Several years ago, Becky and I and another couple chartered a canal boat (narrow-boat) in England. These narrow boats are something like a houseboat which Tennesseans might charter on Norris Lake. However, the narrow-boats are ten feet wide and sixty feet long. We were given twenty-five minutes of instructions, the keys and, in the typical understated British phrasing, told to not “break the boat.”
We slowly motored through ancient English canals juxtaposing the back doors of homes with small backyards the British call gardens. The Brits were friendly to the Americans sailing past their back door, though they were startled by our Tennessee flag and our southern “Howdy!” What an adventure operating ancient canal locks and “camping” in our water home moored along the canal banks. Apparently, I sleep well on water. Perhaps it’s because I carry my bed with me on oceans and canals. Perhaps there’s more than a bit of the “princess and the pea” in me, because I also like a shower and a bar!
Our Tennessee River is formed by the confluence of the French Broad and the Holston Rivers just north of Knoxville and Island Home airport. The headwaters of the French Broad are in Asheville, North Carolina. The river then flows westward through the Cherokee National Forest and Douglas Lake. The Holston River flows southwest from the Tri-Cities and forms Cherokee Lake before arriving at the “fork.” The Google pic shows the creation of our Tennessee River.
I’m fascinated by rivers which in times past were the principle vascular networks of civilization. Even today rivers are made and kept navigable by damming, locks and dredging. A careful study of the picture includes barges being loaded at docks on the Holston just north of the Forks. Barges can carry heavy loads even more efficiently than railroads, and in times past there weren’t paved highways and eighteen wheelers.
Since humans are water creatures we’ve always sought water for life and even waste disposal. I remember how we once installed gutters and water collection tanks under downspouts in the mountains of Guatemala. We tried to educate the people that drinking water from the river used by others upstream was dangerous. Unfortunately, even the otherwise “magical Yankee doctors” had trouble overcoming traditional ways of life.
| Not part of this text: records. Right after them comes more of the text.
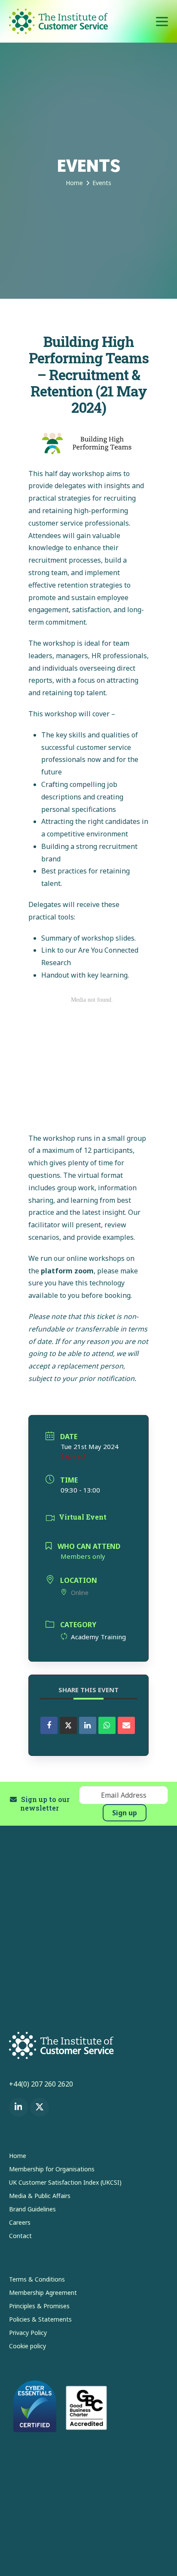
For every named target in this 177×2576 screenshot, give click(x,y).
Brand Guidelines (32, 2209)
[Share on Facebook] (49, 1725)
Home (17, 2156)
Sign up (124, 1812)
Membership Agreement (43, 2292)
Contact (20, 2236)
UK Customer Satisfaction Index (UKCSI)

Most Americans have a basic understanding of circulating blood pumped by the heart. Food, oxygen and water are delivered through a vast system of large blood vessels supplying ever smaller conduits. It’s interesting that rivers coalesce from smaller tributaries, whereas the arterial systems flow from larger vessels to the smallest vessels called capillaries. These form a mesh network where oxygen is released and molecules of carbohydrates, proteins and fats diffuse through vascular walls to nurture surrounding cells of the body. Like rivers, blood collects cellular waste such as carbon dioxide and urea on the venous side of the capillary system. These then coalesce into ever larger veins, such as the veins on the back of your hand. Finally, the large pulmonary veins carry blood through the lungs to exchange carbon dioxide for oxygen. Waste urea is recycled by the liver or excreted by the kidneys on the arterial side of the closed circulatory system.
The earth is another closed system, though powered by the sun. Heat causes evaporation of water which then condenses in clouds and subsequently falls as rain. The runoff flows into rivers that provide a habitat for life before running to the sea and forming a vast habitat for life.
Ancient philosophies spoke of the cycle of life in terms of a wheel which had no beginning or end. Civilizations rose and fell. Men lived and died. The writer of Ecclesiastes once said, “What has been will be again, what has been done will be done again; there is nothing new under the sun.”
But the purportedly smartest man who has ever lived was wrong. Jesus Christ brought living water to the earth and broke the wheel of life; and the world has never been the same.